## start

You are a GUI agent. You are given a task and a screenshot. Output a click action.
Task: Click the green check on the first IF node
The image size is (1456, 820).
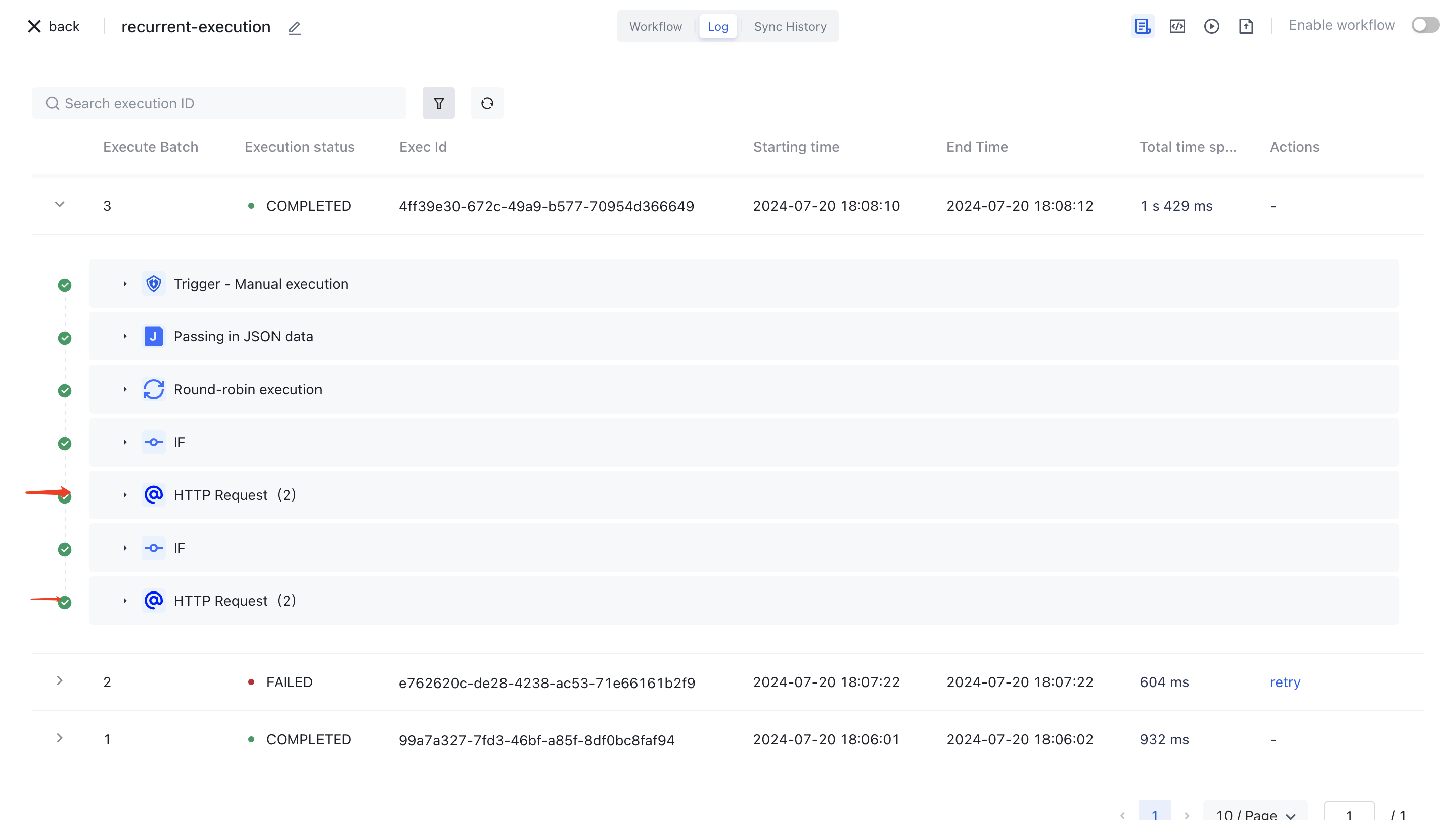(64, 443)
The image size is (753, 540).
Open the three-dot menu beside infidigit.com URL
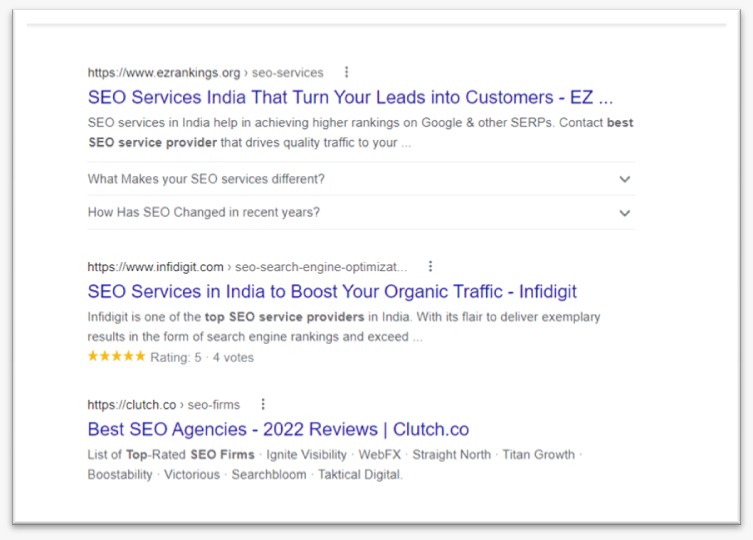430,267
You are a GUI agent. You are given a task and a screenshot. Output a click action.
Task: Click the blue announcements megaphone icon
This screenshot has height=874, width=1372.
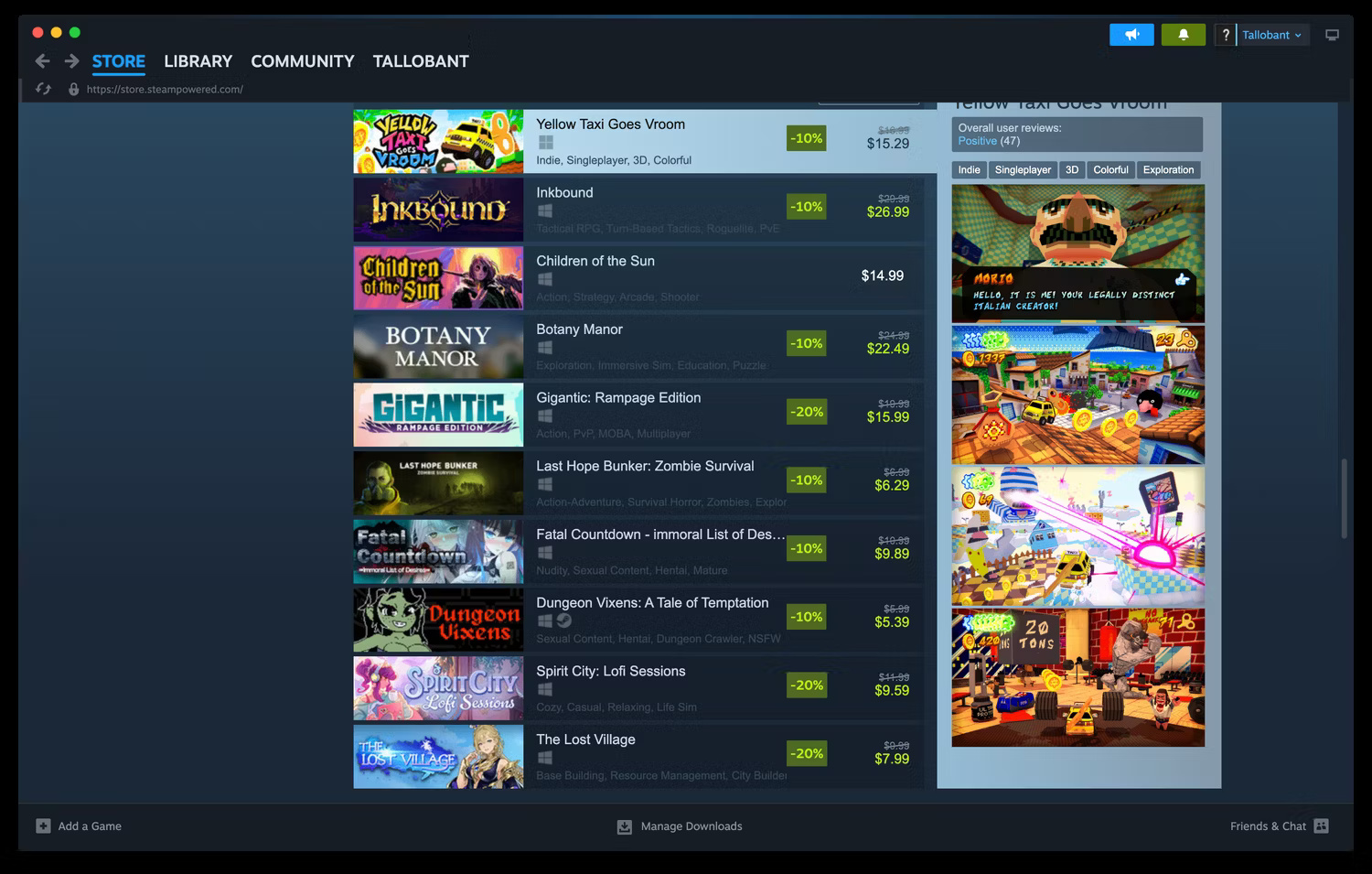(x=1131, y=34)
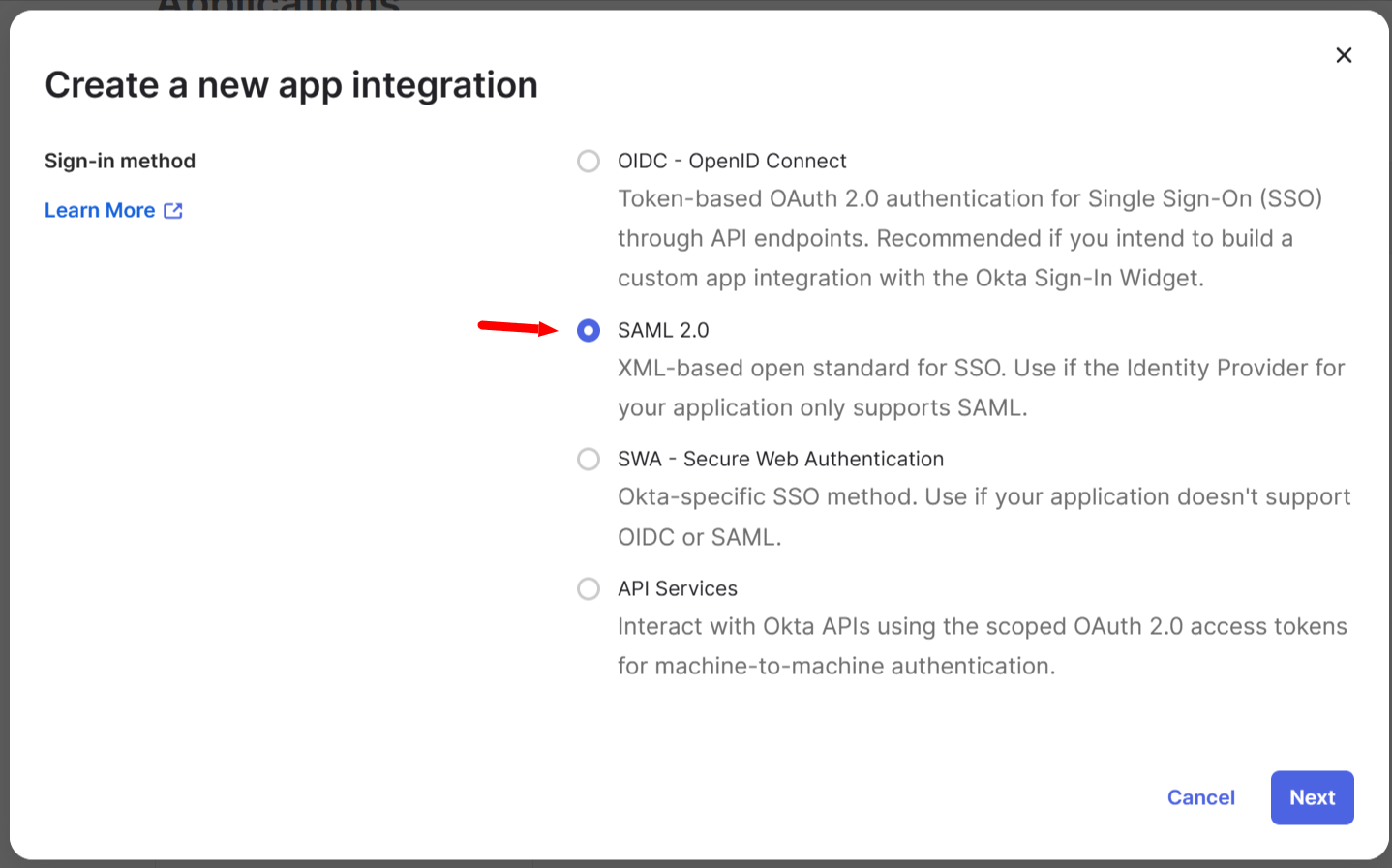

## end

• What you have to do
Return every line in the records that contains the word "size". Case matters.

• Exercise response
The image size is (1456, 820).
The image size is (753, 540).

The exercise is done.